■ Text ■
A lot of you may not be familiar with the name Edna Griffin, but we should be, she was a civil rights pioneer in Des Moines, much like Rosa Parks in Alabama, and she has a downtown Des Moines building named after her. Edna became famous in 1948 with her court battle against the Katz Drug Store, which was located in the then known Flynn Building, later renamed the Edna Griffin Building in downtown Des Moines.
On July 7, 1948, Edna Griffin, her daughter Phyllis, and two friends, sat down at a lunch counter at the Katz Drug Store, ordered ice cream and were refused service because of the color of their skin. She then decided that she wouldn’t stand for this type of discrimination and made it her mission to put an end to discrimination in Des Moines. She launched a campaign to force the Katz Drug Store to serve African Americans by picketing every Saturday in front of the establishment, sometimes with friends, sometimes alone.

■ Data excerpt ■
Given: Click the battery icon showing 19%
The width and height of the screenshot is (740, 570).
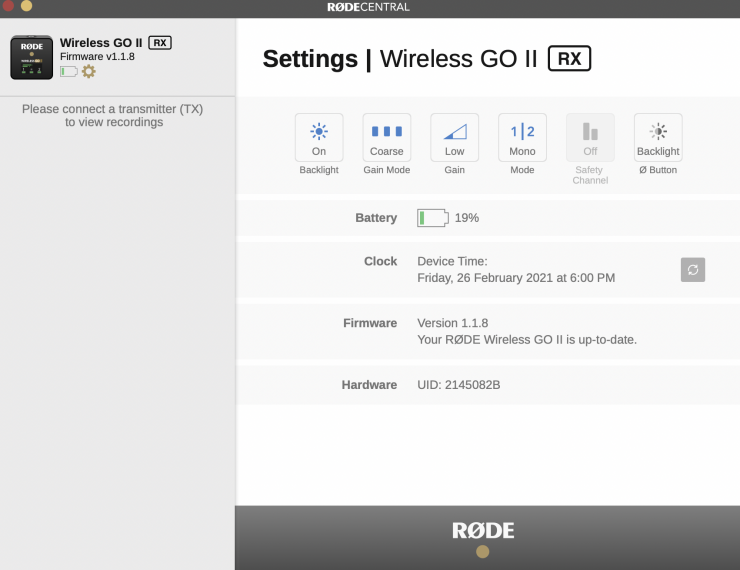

■ Goal ■
Output the passage of the Edna Griffin text between "On July 7, 1948, Edna" and "friends, sometimes alone.", inclusive. Work only from the text about Edna Griffin.

■ Answer in full ■
On July 7, 1948, Edna Griffin, her daughter Phyllis, and two friends, sat down at a lunch counter at the Katz Drug Store, ordered ice cream and were refused service because of the color of their skin. She then decided that she wouldn’t stand for this type of discrimination and made it her mission to put an end to discrimination in Des Moines. She launched a campaign to force the Katz Drug Store to serve African Americans by picketing every Saturday in front of the establishment, sometimes with friends, sometimes alone.